• **WORK TO DO**:
A: Reproduce the forum thread on buying furniture word for word, from start to finish.
B: Please transcribe the rows from the line containing "1968x1012 pixels." through the line containing "Action: point(981,509)", both lines included, leaving out the pictures.
━━ TEXT EXTRACT
When they deliver the furniture, make sure to inspect it carefully while the truck is still there. Once, I had a headboard that was damaged. It had been sitting in a pool of water inside the truck all the way from NC. It went right back on the truck, as I wouldn't accept it. They sent me a new one, but I had to wait a couple more months for the replacement. Still, that was a lot easier than accepting damaged goods, and then trying to fix the problem afterwards.

I wouldn't hesitate to do it again. I do suggest you visit the area first, to visit the showrooms and make personal sales contacts. There are several furniture dealers around the Greensboro area (mainly to the south).


----------



## Glynda (Jan 21, 2008)

*High Point*

One of our homes is near High Point and I shop there frequently.  I do so to actually see/sit in a large variety of furniture.  BUT, I've learned that when it comes to buying, two places have beat High Point prices for me everytime, Lexington Furniture in Lexington, KY and Elite Interiors in Myrtle Beach. SC. though I don't know if they carry Thomasville.


http://www.lexfurniture.com/


www.elitefurnituregallery.com

I've dealt with both of these with great success. Elite is not coming up for me right now so I'm wondering if they are still in business.
━━━━
━━ MATERIAL
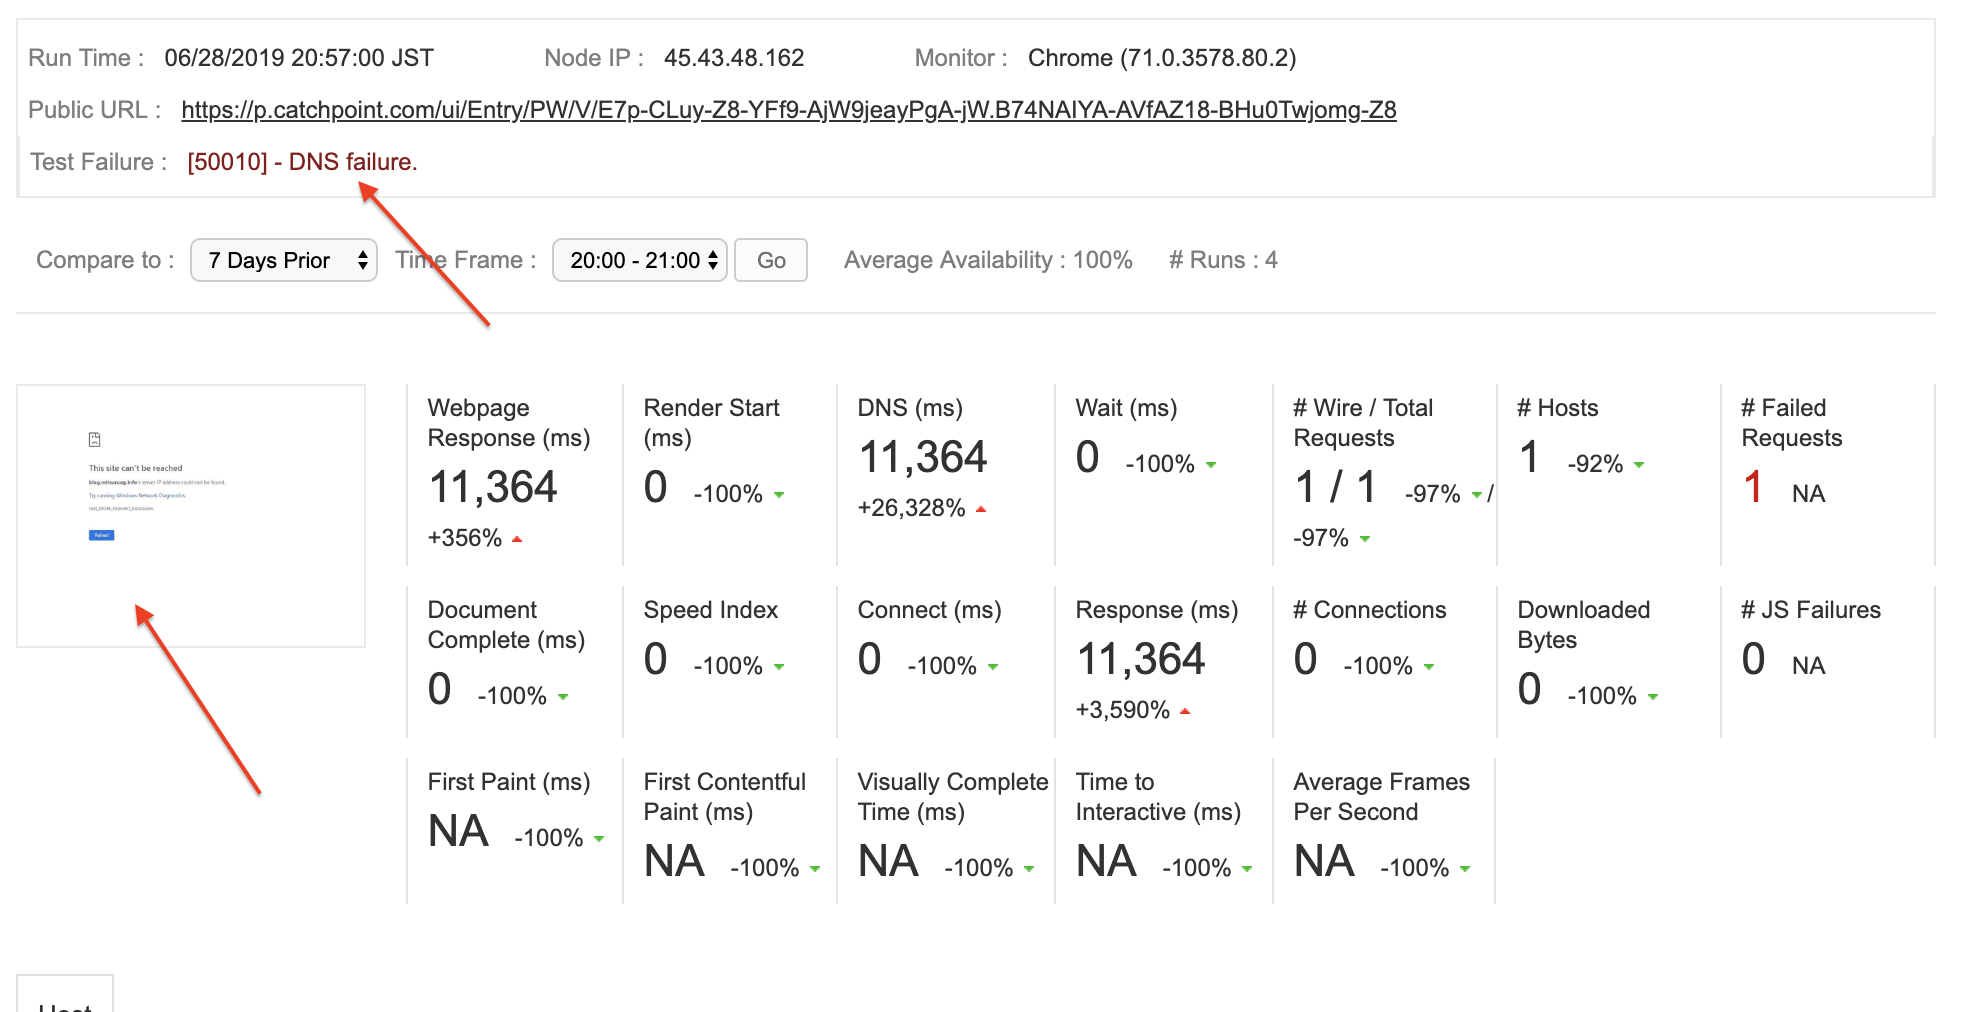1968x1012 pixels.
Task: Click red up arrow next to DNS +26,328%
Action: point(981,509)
━━━━
━━ MATERIAL
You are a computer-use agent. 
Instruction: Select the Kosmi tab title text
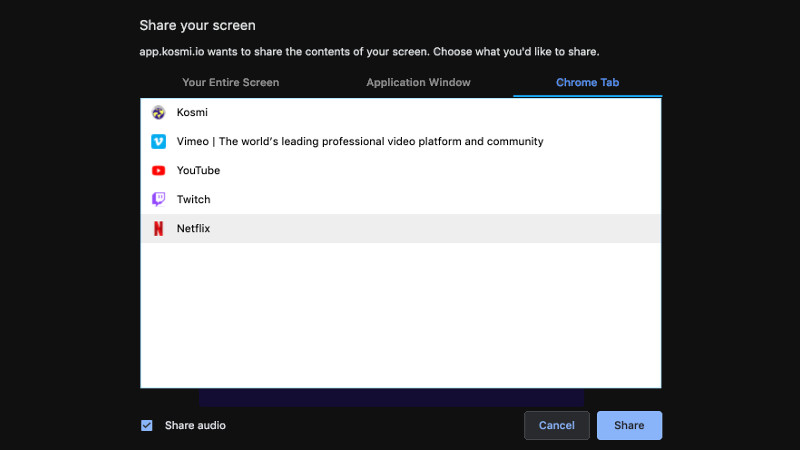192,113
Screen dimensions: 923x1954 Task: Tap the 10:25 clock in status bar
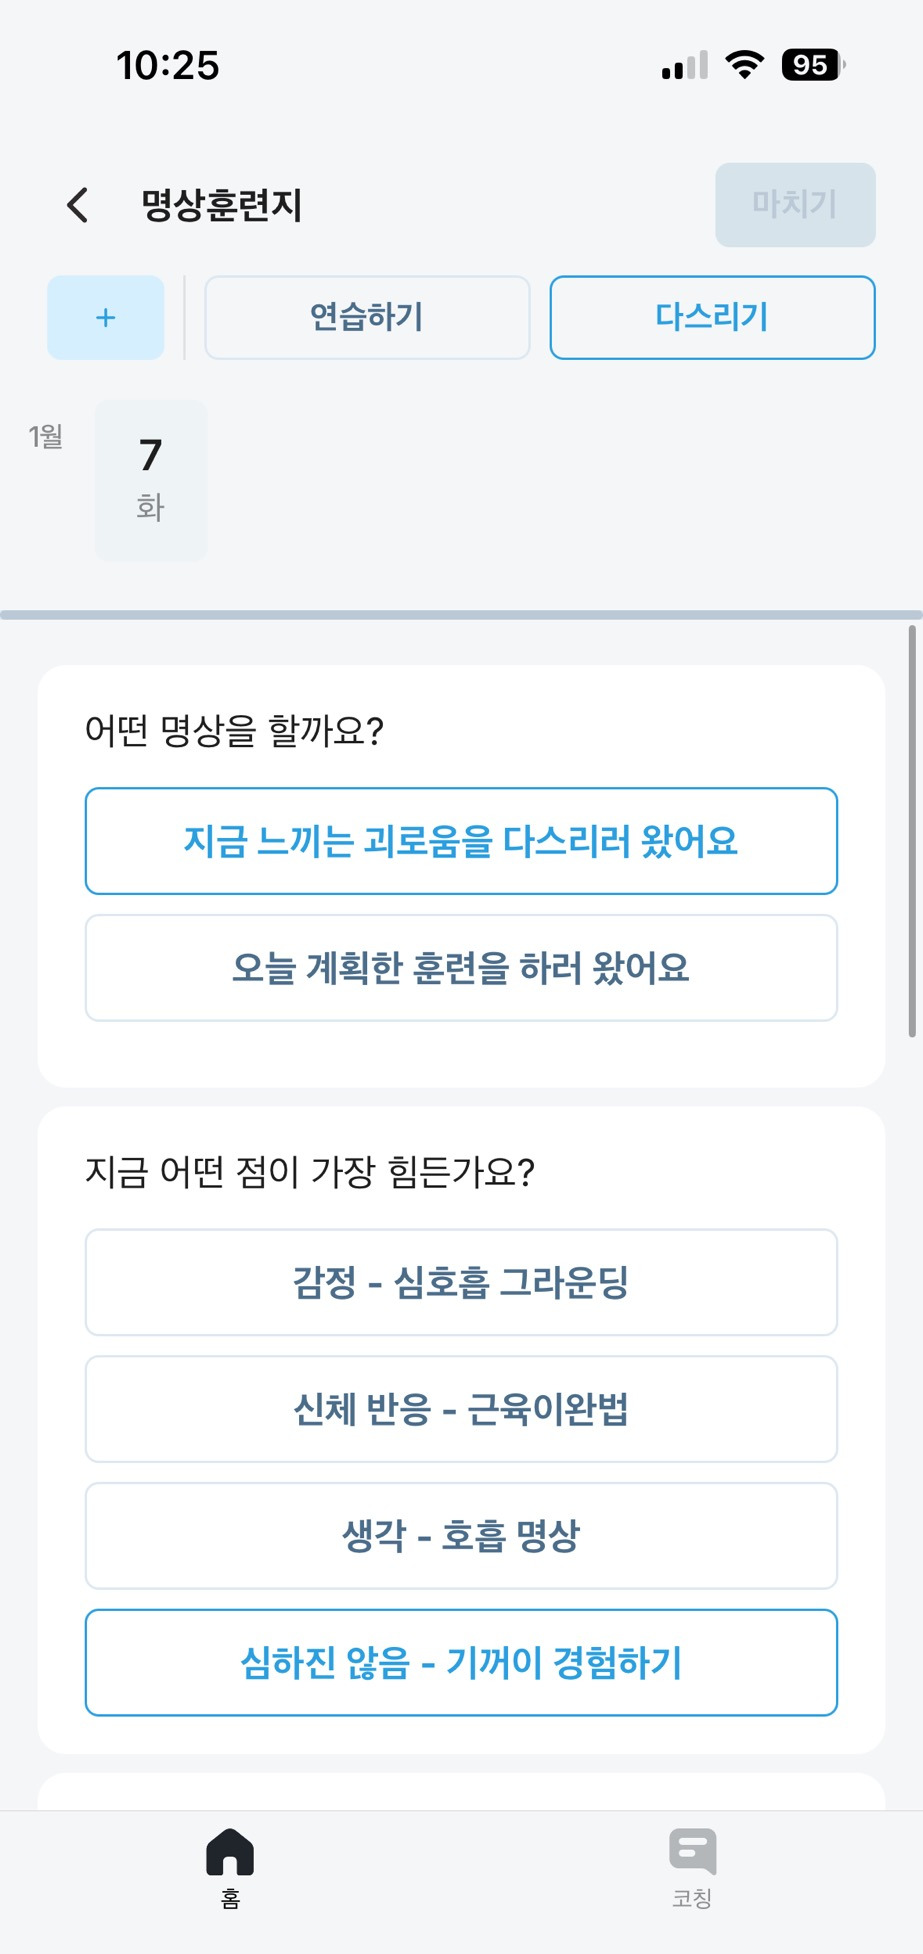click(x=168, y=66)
━━━━
• **REPLIES**:
A:
When they deliver the furniture, make sure to inspect it carefully while the truck is still there. Once, I had a headboard that was damaged. It had been sitting in a pool of water inside the truck all the way from NC. It went right back on the truck, as I wouldn't accept it. They sent me a new one, but I had to wait a couple more months for the replacement. Still, that was a lot easier than accepting damaged goods, and then trying to fix the problem afterwards.

I wouldn't hesitate to do it again. I do suggest you visit the area first, to visit the showrooms and make personal sales contacts. There are several furniture dealers around the Greensboro area (mainly to the south).


----------



## Glynda (Jan 21, 2008)

*High Point*

One of our homes is near High Point and I shop there frequently.  I do so to actually see/sit in a large variety of furniture.  BUT, I've learned that when it comes to buying, two places have beat High Point prices for me everytime, Lexington Furniture in Lexington, KY and Elite Interiors in Myrtle Beach. SC. though I don't know if they carry Thomasville.


http://www.lexfurniture.com/


www.elitefurnituregallery.com

I've dealt with both of these with great success. Elite is not coming up for me right now so I'm wondering if they are still in business.

B:
1968x1012 pixels.
Task: Click red up arrow next to DNS +26,328%
Action: point(981,509)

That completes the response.